Print the listing exactly, but only as far as the line containing "Image resolution: width=1920 pixels, height=1280". The first line and that line are both included.

Extracted records
BEGIN

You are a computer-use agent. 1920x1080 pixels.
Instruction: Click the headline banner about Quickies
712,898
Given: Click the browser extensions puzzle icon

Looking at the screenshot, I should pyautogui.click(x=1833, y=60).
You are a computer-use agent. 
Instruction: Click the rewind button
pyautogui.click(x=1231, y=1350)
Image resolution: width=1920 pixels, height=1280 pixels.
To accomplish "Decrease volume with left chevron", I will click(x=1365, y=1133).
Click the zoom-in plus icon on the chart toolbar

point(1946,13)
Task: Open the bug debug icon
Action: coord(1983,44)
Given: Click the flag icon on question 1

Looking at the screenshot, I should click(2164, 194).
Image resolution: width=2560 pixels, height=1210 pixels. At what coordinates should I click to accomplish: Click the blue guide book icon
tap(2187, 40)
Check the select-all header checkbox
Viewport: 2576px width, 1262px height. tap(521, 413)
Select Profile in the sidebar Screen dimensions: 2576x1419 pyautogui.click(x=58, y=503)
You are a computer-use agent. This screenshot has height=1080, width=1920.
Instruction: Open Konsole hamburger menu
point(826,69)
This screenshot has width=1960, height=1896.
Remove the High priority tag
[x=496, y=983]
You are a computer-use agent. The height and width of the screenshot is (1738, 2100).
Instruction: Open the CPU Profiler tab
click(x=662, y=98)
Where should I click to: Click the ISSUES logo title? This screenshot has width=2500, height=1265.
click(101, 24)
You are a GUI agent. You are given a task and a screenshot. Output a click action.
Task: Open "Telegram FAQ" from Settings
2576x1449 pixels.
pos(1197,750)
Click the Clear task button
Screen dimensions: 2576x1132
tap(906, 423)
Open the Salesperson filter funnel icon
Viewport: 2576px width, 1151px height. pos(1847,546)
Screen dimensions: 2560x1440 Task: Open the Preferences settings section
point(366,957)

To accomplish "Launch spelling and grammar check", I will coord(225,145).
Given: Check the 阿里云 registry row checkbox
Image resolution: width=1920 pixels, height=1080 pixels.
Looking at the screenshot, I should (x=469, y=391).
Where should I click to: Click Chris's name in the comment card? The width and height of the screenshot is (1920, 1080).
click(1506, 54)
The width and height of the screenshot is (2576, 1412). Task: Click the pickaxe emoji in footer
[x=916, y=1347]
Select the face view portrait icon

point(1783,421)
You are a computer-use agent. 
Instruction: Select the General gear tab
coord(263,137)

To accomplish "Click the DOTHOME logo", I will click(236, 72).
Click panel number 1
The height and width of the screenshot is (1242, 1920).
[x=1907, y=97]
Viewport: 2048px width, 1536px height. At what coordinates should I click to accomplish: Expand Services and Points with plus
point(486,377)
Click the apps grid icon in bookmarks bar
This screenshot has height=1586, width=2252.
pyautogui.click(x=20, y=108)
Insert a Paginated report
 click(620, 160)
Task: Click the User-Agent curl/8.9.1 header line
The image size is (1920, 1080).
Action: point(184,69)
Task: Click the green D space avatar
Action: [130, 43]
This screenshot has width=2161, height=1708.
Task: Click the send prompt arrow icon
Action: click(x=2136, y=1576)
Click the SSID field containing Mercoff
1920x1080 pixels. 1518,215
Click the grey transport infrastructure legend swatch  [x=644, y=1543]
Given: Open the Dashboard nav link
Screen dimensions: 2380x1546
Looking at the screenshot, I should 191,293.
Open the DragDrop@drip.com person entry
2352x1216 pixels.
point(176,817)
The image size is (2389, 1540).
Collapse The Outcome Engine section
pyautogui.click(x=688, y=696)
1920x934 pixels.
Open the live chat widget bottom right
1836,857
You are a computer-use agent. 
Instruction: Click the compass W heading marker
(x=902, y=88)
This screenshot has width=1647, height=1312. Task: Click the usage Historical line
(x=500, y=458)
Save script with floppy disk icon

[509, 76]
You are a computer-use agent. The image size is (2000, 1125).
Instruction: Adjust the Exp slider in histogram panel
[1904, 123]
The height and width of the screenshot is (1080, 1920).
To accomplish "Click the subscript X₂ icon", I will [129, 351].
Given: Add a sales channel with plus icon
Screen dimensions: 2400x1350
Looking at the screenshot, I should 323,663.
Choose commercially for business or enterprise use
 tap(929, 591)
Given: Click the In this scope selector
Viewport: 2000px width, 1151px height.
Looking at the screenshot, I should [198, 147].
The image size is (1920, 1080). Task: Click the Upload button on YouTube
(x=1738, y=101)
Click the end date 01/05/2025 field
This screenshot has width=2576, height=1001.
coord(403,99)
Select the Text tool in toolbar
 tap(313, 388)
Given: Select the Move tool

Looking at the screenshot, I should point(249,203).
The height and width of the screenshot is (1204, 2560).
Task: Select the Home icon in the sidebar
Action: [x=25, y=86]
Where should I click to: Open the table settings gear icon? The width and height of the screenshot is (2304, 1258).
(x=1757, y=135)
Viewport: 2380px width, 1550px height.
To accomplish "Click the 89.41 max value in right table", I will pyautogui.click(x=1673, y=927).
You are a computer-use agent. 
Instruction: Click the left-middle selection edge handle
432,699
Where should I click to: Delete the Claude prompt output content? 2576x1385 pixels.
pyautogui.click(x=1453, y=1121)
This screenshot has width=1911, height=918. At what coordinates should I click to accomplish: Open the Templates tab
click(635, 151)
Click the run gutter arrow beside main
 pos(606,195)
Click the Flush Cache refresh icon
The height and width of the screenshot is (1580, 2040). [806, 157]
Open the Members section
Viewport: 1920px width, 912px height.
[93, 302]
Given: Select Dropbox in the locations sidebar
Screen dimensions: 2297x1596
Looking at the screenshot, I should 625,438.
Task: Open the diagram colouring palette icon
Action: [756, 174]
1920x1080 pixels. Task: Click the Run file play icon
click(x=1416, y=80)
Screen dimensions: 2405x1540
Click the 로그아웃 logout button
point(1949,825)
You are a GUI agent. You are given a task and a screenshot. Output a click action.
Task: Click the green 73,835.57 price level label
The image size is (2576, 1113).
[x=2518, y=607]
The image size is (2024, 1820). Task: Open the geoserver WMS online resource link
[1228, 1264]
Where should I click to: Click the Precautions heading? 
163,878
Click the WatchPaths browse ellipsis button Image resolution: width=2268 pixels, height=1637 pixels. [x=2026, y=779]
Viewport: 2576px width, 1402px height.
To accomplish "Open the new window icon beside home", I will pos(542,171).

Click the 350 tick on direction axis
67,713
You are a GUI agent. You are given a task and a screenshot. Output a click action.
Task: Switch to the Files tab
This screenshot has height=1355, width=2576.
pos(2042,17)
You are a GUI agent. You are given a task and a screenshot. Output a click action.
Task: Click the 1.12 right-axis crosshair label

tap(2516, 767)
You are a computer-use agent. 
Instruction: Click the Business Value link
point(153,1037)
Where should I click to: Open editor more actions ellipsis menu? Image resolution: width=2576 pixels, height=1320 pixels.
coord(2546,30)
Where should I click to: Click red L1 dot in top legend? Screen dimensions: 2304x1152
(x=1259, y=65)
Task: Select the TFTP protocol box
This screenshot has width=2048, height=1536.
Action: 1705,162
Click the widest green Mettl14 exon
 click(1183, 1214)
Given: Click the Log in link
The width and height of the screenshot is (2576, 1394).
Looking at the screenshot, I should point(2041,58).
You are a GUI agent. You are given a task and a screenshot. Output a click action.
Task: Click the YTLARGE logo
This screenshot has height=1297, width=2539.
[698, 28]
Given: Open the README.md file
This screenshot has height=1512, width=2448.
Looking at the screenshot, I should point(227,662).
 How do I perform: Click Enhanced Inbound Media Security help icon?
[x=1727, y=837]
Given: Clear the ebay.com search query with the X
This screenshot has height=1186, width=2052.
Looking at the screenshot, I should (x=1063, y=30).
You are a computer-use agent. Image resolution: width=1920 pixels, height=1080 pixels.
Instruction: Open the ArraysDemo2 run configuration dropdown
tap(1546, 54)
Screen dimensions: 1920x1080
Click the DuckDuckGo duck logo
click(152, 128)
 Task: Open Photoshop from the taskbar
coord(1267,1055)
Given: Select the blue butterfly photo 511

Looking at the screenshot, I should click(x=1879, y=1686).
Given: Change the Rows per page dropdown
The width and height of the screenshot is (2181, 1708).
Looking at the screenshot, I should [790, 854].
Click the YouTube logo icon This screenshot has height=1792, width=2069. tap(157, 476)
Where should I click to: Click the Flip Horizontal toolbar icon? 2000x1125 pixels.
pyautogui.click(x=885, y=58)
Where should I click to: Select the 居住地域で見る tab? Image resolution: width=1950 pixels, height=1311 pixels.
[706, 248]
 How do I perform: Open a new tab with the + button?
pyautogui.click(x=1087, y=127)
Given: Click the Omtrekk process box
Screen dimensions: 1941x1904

END

Response area
You are a computer-use agent. 1920x1080 pixels.
Instruction: Click the headline banner about Quickies
712,898
Given: Click the browser extensions puzzle icon

Looking at the screenshot, I should pyautogui.click(x=1833, y=60).
You are a computer-use agent. 
Instruction: Click the rewind button
pyautogui.click(x=1231, y=1350)
Image resolution: width=1920 pixels, height=1280 pixels.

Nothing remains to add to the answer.